Re: No exceptions?

From: Jon Heggland <jon.heggland_at_idi.ntnu.no>
Date: Sat, 01 Jul 2006 19:35:58 +0200
Message-ID: <e86btn$id8$1_at_orkan.itea.ntnu.no>


J M Davitt wrote:
> I think I got it. Am I correct in understanding that JH said,
> "If an empty candidate key is declared, any other keys are
> superkeys?"

That's what I mean, yes.

> I appreciate JH's preference for the terms key and auperkey and
> think the idea has some merit - everyone seems to understand the
> uniqueness of key values and his terminology neatly distinguishes
> keys which are and are not irreducible.

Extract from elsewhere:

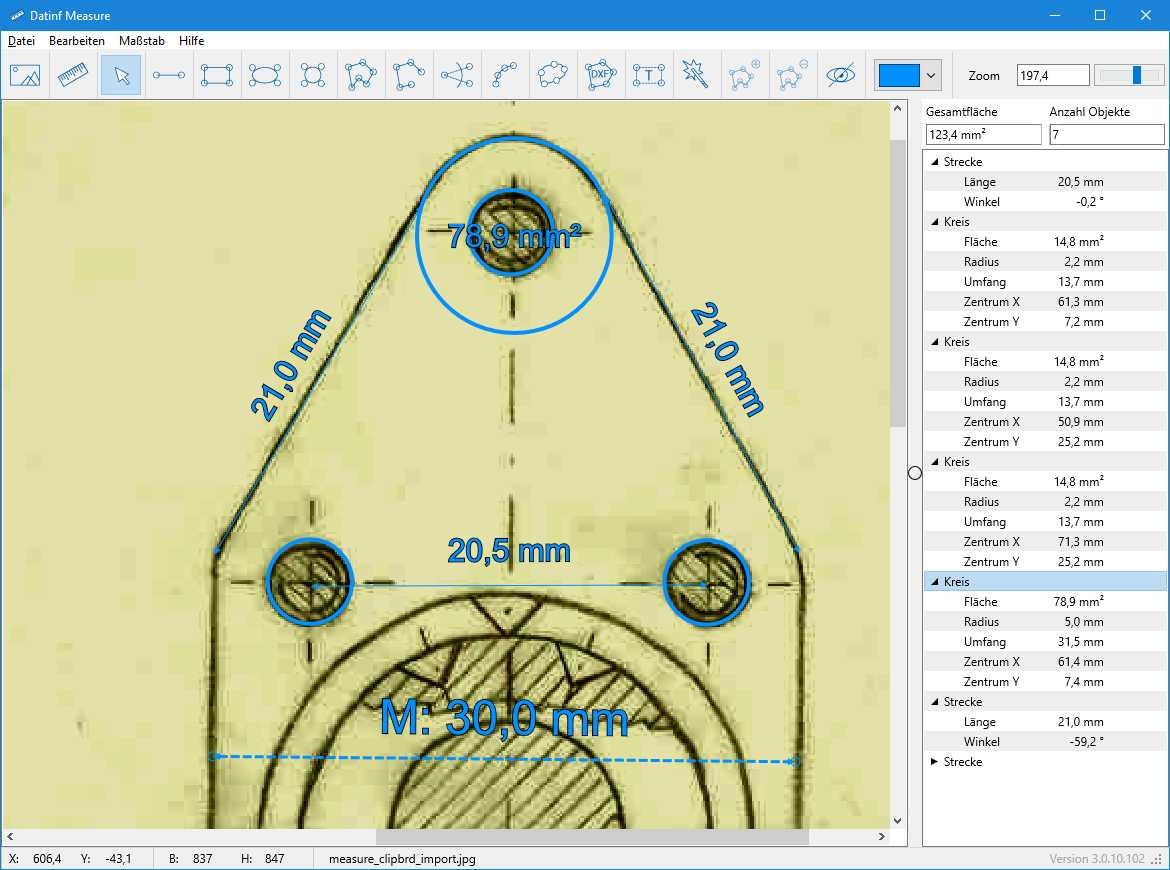The height and width of the screenshot is (870, 1170).
Task: Select the text label tool
Action: (649, 75)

I believe this is standard terminology. I may misremember or be confused; I'll check when I get back to my books on Monday.

> I'm still pondering...
>
> Using JH's definitions: if an empty key is declared, any other keys
> are superkeys. This would be the case if one presumes that the "no
> attribute" is also a component of all those superkeys, right?

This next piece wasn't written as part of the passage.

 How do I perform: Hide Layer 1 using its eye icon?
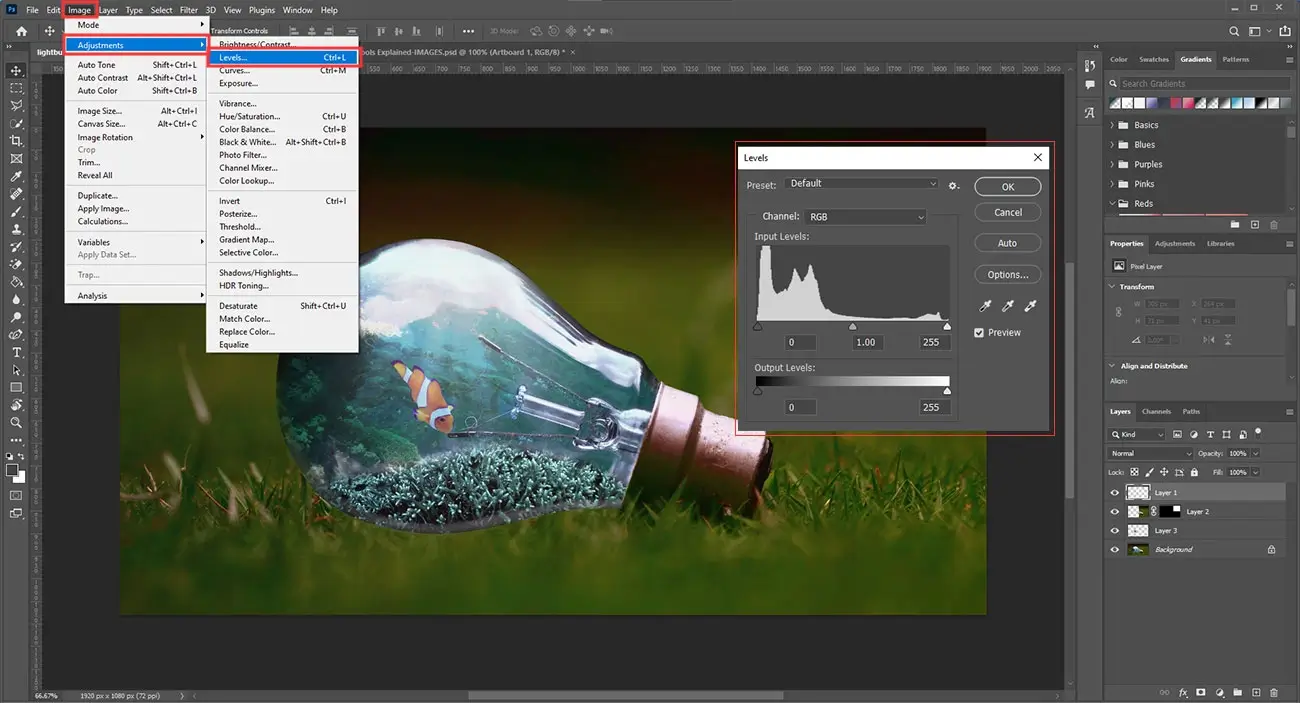1115,493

That makes little sense. A key is a set of attributes; "no attribute" (whatever kind of thing that may be) is never a member of such a set. Think sets and subsets!

> And
> I don't understand why that must be so. Once a key without
> attributes is declared, the relation value can hold no more than one
> tuple - but I don't see why every other attribute cannot also be a
> key.

(An attribute is never a key; a key is a set of attributes, even if that set has cardinality one.) A set of attributes that satisfies the uniqueness property is a superkey; it is also a key if no proper subset of it also is a superkey. In a relation where the empty set is key, any non-empty set (including singleton sets) cannot be a key, because there is always a proper subset of it (namely the empty set) that is also a superkey.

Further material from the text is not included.